Sustainability, as we understand it, is both a goal, aiming to enhance economic growth while protecting health and the environment, and a process, involving the application of a number of scientific decision-support tools, flexibility in regulatory decision-making and management, and collaboration and partnerships among all stakeholders. This Community Essay highlights the history of USEPA methods and how it is now inching toward a more sustainable, systems-oriented approach. While we focus largely on the history of USEPA, the lessons learned and the challenges ahead apply to all federal agencies and to federal-state and business-government collaboration.

Over the past four decades, USEPA has evolved to address environmental problems in a number of ways. The following discussion describes a progression of five major regulatory and management approaches that transpired over this period of time (Figure 1):

[Image omitted: see PDF]

Figure 1 EPA's evolution through the decades.

1. The starting point was end-of-pipe regulations that limited or banned pollutants.

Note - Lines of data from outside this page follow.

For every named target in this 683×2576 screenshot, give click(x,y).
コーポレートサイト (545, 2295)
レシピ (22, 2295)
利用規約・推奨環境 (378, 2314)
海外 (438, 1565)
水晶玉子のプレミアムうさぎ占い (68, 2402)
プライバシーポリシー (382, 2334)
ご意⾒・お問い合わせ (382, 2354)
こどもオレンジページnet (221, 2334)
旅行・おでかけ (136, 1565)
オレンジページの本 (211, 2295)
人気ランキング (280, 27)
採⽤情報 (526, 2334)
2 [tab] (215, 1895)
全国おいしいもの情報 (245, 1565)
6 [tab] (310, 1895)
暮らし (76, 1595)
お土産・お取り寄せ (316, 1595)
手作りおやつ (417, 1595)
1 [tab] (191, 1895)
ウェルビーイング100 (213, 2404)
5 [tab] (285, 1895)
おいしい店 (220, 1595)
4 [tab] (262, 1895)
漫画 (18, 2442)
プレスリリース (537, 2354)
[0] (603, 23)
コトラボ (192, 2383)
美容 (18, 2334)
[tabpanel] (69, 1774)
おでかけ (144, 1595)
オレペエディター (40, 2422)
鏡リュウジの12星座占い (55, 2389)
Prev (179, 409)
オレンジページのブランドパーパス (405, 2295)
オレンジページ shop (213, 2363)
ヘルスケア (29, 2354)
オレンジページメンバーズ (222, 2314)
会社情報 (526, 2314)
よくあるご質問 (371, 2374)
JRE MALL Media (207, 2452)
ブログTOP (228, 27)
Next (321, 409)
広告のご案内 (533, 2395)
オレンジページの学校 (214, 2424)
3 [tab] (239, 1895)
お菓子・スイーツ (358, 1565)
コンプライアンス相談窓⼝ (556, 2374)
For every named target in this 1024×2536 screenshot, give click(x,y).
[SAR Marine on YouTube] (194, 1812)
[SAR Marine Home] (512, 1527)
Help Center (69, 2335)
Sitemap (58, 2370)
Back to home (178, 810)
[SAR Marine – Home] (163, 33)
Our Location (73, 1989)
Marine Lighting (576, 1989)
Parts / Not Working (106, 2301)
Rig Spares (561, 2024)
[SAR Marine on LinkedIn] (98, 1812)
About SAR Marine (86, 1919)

2. Regulations were enhanced by scientific assessment and management of risks to human health.

3. New solutions focused on reducing and/or eliminating the sources of pollution and promoting environmentally conscious design.

4. Environmental stewardship and innovative problem-solving became critical elements in overall environmental management.

5. Systems thinking is now helping decision makers achieve an integrated understanding of the consequences of their actions in terms of resilience and sustainability.

This historic review of domestic and international activities shows that, while significant progress has been made toward more sustainable management practices, the process has been slow and often reactive, rather than proactive. Ever since USEPA was created, there have been ongoing debates about its role and the economic impact of its regulation, as well as internal conflicts between the media-centric legal and management approaches to problem-solving (so-called "silos"). Understanding this context is critical for both academics and the general public to help in shaping future actions.

Emerging global trends demand a more timely and efficient approach to environmental management, because new crises are on the horizon. This is especially true of climate change, where despite a 40-year research effort that has affirmed the reality of global warming and its impact on society, the volume of greenhouse-gas emissions to the atmosphere has not been abated. …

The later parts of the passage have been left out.